Microscale thermophoresis (MST)

MST experiments to measure the binding affinities between TadAs and the 19-nt DNA substrate were performed on a Monolith NT.115 system (NanoTemper Technologies, Germany) using the nano BLUE detector. The MST experiments were performed with 15% LED-power and 40% IR-laser power. Laser on and off times were set to 30 s and 5 s, respectively. The 19-nt DNA labeled with 6-FAM at the 5’-end was purchased from Sangon Biotech Co., Ltd. (Shanghai, China). The final concentration of 19-nt DNA used was 100 nM, and TadAs were diluted in binding buffer (20 mM HEPES pH 7.5, 200 mM KCl, 5 mM MgCl2, 1 mM DTT, supplemented with 0.05% Tween-20) starting at 2000 nM at a ratio of 1:1 for 10 concentration gradients. Samples were incubated for 120 min at room temperature and then filled into capillaries (NanoTemper Technologies) for the measurements. Measurements were performed at least three times, and the resulting data were analysed using the MO.Affinity analysis software (NanoTemper Technologies).

Thermal shift assay

The melting temperature Tm of TadA and ABE proteins were determined using nano-differential scanning fluorimetry (nanoDSF, Nanotemper Prometheus NT.48 system) [44]. The temperature was increased from 25 to 95 °C at a ramp rate of 1 °C/min. The excitation wavelength was set at 280 nm and the instrument monitored the emission fluorescence at 350 nm and 330 nm. In the measurements, the recorded ratio of the emission intensities (Em350nm/Em330nm) represents the change in tryptophan fluorescence. The Tm value for each experiment of the given TadA and ABE proteins was then automatically calculated using the PR.ThermControl software by plotting the ratiometric measurement of the fluorescence signal against the increasing temperature.

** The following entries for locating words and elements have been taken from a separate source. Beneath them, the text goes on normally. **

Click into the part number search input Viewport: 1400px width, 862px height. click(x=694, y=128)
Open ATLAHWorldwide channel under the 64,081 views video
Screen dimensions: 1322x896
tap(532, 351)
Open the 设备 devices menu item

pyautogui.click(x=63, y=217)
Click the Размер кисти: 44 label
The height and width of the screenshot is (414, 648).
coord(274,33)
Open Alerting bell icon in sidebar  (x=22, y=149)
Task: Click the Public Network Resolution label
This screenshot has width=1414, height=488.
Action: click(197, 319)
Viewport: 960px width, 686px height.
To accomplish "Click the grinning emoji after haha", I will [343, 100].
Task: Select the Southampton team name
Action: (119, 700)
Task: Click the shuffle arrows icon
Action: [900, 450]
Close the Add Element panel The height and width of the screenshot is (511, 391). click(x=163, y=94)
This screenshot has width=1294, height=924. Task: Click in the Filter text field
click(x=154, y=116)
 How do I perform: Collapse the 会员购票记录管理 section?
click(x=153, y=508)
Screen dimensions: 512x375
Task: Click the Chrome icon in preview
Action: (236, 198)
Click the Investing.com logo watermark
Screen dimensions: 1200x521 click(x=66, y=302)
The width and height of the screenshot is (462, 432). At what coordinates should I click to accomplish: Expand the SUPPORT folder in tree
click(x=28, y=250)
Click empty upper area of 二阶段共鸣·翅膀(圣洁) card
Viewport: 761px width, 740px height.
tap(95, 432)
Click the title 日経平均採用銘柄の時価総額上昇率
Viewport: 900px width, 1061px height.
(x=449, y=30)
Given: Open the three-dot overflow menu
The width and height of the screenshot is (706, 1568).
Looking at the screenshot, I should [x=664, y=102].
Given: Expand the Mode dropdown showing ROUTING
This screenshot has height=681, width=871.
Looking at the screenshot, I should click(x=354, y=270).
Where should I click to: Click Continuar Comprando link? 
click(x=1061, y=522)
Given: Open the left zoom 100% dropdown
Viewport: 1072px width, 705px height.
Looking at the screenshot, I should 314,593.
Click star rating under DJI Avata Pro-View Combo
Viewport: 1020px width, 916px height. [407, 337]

Transfection of HEK293T cells and preparation of genomic DNA

HEK293T cells were seeded into 10 cm dish (WHB). 12–15 h after plating, cells were transfected with 30 µL of PEI (Maokang biotechnology) using 7.5 µg of base-editor plasmid with green fluorescent protein GFP tag and 2.5 µg of guide RNA plasmid. Cells were cultured for 3 d before washing with PBS (137.0 mM NaCl, 2.7 mM KCl, 10.0 mM Na2HPO4, 1.8 mM KH2PO4, pH 7.4). Flow cytometry analysis was carried out using a MA900 Multi-Application Cell Sorter (Sony). Genomic DNA was extracted using the TIANamp Genomic DNA Kit (TIANGEN) according to the manufacturer’s instructions. Protospacer sequences for guide RNA plasmids are described in Supplementary Table 1. Primers for PCR amplification of target genomic sites are listed in Supplementary Tables 2, and amplicons for analyses are listed in Supplementary Table 3.

Results

MD simulations of full-length ABEs

It is well established that enzymatic activity is regulated by many factors, including conformational dynamics and substrate-binding affinity [45,46,47,48]. Additionally, enzymatic stability also plays a key role in preserving enzymatic activity under varying environmental conditions [49]. To investigate the effects of the eight directed mutations on the conformational dynamics of TadA8e of ABE8e and its interaction with DNA, we first constructed two simulation systems for the real functional forms of ABE8e and ABE7.10 with additional, dimerized TadAs. The systems were designated as TadA8e: TadA8e‒Cas9n and TadA7.10:TadA7.10‒Cas9n, respectively (Fig. 1C, right panel). For comparison, two corresponding, virtual ABE systems without the dimerized TadAs were also constructed: TadA8e‒Cas9n and TadA7.10‒Cas9n, respectively (Fig. 1D).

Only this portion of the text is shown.